Tal vez porque el asunto que nos reunía fue despacho con pocas palabras, aquel hombre, uno de los artífices de la “glasnost” (transparencia), dedicó tiempo a tratar de convencerme de la pertinencia de curarse en salud.
“La glasnost, me dijo, que hoy provoca conmociones, se convertirá en lo habitual cuando, establecida la democracia, al gobierno, al partido y a todas las instituciones le convenga más la transparencia que la censura. Es más fácil administrar la libertad de información que impedirla”. Ni entonces ni ahora juzgué sus palabras porque no me correspondía, pero traté de indagar y lo que descubrí fue perturbador.
En efecto era realmente difícil avanzar en el perfeccionamiento de aquella sociedad y en la reivindicación de sus instituciones, sin saldar la deuda contraída con la verdad por la dirección soviética que a lo largo de todo el proceso ocultó a la opinión pública y a las instituciones, incluido al partido, importantes acontecimientos. Aunque la opacidad existió antes y después, fue extrema en los 30 años del período de gobierno de Joseph Stalin.
Lo peor fue que la política informativa y la práctica sistemática de la censura dieron lugar a una especie de “paradigma” que con pocos matices se aplicó en los países que adoptaron el modelo soviético, donde los periódicos y revistas, así como la comunicación social en su conjunto, incluida la que se suministraba a la élites políticas y gubernamentales, se contaminaron con malas prácticas.
El último de los muchos ejemplos de aquellos comportamientos que tributaron al infausto final de aquel modelo socialista, fue el affaire Chernóbil, el mayor accidente en la historia de la energía nuclear que, paradójicamente fue silenciado por Mijail Gorbachov, un adalid de la transparencia, durante semanas.

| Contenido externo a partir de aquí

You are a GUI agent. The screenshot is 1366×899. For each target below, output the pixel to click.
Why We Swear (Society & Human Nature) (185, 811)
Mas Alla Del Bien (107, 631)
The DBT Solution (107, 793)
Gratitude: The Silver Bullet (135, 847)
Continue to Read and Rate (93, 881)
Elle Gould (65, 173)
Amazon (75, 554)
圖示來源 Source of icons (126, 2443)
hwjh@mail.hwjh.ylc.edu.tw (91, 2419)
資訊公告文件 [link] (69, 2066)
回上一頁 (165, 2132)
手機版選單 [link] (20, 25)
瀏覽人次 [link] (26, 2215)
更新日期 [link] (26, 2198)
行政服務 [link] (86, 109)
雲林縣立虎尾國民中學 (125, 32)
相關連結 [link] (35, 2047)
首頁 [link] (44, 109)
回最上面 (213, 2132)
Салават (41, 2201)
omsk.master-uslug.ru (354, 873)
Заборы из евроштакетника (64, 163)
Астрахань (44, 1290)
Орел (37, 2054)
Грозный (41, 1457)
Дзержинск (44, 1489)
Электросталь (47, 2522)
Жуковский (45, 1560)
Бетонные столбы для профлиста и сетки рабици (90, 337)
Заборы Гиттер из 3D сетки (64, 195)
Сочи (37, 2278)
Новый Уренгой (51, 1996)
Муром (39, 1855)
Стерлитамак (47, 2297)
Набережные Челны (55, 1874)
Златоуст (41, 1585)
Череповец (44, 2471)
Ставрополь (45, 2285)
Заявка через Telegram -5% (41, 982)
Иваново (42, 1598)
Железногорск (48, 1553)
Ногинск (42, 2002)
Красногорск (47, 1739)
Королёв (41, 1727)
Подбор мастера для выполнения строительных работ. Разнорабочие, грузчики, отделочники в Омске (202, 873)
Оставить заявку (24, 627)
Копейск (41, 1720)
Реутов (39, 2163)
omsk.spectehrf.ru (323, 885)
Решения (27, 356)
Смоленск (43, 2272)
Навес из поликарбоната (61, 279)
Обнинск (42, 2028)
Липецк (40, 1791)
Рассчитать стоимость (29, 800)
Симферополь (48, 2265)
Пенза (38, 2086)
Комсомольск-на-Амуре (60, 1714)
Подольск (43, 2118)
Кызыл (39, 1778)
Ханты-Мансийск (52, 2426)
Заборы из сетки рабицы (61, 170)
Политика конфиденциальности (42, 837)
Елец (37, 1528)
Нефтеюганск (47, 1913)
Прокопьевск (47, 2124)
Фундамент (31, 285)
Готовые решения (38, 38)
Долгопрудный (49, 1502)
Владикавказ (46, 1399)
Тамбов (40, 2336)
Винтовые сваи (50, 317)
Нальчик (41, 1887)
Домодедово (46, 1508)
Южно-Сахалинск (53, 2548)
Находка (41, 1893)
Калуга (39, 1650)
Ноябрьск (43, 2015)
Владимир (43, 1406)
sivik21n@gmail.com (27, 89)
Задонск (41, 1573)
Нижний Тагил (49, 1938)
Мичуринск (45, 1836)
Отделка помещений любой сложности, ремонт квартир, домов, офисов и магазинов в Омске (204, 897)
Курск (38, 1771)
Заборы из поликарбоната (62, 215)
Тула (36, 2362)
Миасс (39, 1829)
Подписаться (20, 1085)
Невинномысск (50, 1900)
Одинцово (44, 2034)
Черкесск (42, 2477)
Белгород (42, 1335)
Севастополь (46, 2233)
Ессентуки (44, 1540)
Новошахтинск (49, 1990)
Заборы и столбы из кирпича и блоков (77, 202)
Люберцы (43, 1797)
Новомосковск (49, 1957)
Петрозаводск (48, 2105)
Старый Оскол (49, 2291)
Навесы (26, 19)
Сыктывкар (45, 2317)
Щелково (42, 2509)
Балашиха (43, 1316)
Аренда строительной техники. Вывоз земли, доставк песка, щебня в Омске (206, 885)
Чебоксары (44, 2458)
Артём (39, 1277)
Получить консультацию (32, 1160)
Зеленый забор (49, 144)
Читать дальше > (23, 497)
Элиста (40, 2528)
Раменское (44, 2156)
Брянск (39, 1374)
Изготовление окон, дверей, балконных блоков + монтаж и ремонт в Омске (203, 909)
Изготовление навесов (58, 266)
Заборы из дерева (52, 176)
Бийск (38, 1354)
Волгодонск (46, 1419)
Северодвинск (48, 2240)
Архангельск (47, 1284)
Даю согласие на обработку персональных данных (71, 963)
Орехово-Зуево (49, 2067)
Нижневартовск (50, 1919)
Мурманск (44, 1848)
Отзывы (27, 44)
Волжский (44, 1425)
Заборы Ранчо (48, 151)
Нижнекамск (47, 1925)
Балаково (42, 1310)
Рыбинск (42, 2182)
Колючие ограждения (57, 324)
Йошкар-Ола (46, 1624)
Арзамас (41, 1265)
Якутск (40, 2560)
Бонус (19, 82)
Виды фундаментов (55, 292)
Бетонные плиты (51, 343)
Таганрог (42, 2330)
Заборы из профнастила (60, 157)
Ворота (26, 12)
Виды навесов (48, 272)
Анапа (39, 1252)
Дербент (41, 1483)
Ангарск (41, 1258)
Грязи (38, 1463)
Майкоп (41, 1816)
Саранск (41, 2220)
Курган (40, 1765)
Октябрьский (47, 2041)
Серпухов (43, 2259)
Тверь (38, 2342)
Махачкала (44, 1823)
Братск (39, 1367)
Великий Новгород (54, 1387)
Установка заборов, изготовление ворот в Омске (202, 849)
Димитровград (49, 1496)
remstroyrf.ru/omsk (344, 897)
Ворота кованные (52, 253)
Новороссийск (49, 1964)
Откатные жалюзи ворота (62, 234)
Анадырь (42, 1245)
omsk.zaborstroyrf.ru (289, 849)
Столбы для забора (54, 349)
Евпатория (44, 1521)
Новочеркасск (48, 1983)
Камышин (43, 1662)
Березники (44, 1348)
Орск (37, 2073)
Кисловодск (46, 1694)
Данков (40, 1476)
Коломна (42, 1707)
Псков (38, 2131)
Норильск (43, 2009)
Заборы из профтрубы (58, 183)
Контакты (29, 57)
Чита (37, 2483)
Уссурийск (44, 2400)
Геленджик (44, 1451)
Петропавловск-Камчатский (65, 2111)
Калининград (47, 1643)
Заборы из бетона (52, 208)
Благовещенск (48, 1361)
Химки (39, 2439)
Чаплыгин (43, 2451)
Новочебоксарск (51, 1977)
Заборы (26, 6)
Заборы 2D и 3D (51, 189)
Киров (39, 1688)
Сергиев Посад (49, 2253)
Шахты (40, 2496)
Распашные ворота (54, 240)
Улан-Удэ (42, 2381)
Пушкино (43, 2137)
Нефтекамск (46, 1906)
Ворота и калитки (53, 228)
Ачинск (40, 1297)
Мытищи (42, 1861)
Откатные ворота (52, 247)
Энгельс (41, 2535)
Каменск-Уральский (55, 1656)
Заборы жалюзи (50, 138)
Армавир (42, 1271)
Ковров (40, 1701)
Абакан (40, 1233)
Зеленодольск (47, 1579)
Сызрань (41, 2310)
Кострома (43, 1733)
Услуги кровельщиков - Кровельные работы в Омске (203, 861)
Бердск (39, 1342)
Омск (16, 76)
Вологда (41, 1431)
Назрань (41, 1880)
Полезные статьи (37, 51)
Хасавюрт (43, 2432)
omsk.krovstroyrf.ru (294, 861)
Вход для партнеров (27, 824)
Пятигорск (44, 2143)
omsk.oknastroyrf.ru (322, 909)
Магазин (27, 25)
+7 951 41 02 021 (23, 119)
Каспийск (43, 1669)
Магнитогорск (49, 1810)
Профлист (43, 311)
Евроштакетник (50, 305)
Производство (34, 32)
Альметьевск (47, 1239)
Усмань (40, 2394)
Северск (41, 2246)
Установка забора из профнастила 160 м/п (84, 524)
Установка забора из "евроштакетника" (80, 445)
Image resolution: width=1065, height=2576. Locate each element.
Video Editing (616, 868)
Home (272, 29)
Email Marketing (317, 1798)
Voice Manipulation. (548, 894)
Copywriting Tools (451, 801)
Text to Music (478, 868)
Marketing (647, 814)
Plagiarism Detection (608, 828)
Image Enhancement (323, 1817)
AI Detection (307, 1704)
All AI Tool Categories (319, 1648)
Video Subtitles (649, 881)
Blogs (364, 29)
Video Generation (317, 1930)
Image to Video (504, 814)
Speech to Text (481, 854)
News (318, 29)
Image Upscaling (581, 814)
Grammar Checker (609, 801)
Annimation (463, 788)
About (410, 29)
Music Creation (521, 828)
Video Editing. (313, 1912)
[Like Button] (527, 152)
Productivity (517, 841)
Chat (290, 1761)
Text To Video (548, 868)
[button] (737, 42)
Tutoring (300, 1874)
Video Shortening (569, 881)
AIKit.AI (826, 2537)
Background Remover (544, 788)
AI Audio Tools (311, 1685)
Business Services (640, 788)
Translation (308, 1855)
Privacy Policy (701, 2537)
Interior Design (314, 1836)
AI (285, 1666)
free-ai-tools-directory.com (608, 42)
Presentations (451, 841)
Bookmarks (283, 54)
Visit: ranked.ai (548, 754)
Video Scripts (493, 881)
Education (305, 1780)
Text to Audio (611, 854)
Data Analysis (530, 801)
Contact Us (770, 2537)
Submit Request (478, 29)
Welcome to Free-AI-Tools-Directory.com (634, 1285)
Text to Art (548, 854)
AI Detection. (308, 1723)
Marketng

En estos días en los cuales he vuelto sobre la Crisis de los Misiles y la conmoción que ello supuso para todo el mundo que vivió la angustia de una guerra nuclear, desempolvé una entrevista con Alexander Alexeiev, embajador soviético en La Habana, que siguió desde el primero hasta el último día aquella coyuntura y que, allegado a Fidel y Raúl Castro, cuyas posiciones compartía, con excepcional profesionalismo, armonizó sus opiniones con la obligación de servir a su país, contó lo siguiente:
Pregunta: “¿Entonces cómo fue en su país? En los Estados Unidos la gente estaba aterrorizada, segura de que la guerra nuclear podría desatarse en unos días.
Respuesta: No, no lo creíamos así. En la Unión Soviética, probablemente nadie sabía, o sabían muy poco. Los soviéticos de esa época no sabían mucho. Entonces los americanos actuaron más abiertamente porque tenían sus medios de comunicación. En Cuba conocían más...”
Actualmente cuando los responsables de operar la prensa cubana se empeñan en encontrar un “modelo de prensa” apropiado a los objetivos de la sociedad socialista y tratan de solucionar problemas estructurales y malformaciones heredadas, vale la pena reflexionar sobre el hecho de que no hay nada más revolucionario ni más coherente con el socialismo que la verdad. La verdad no es subversiva, es revolucionaria.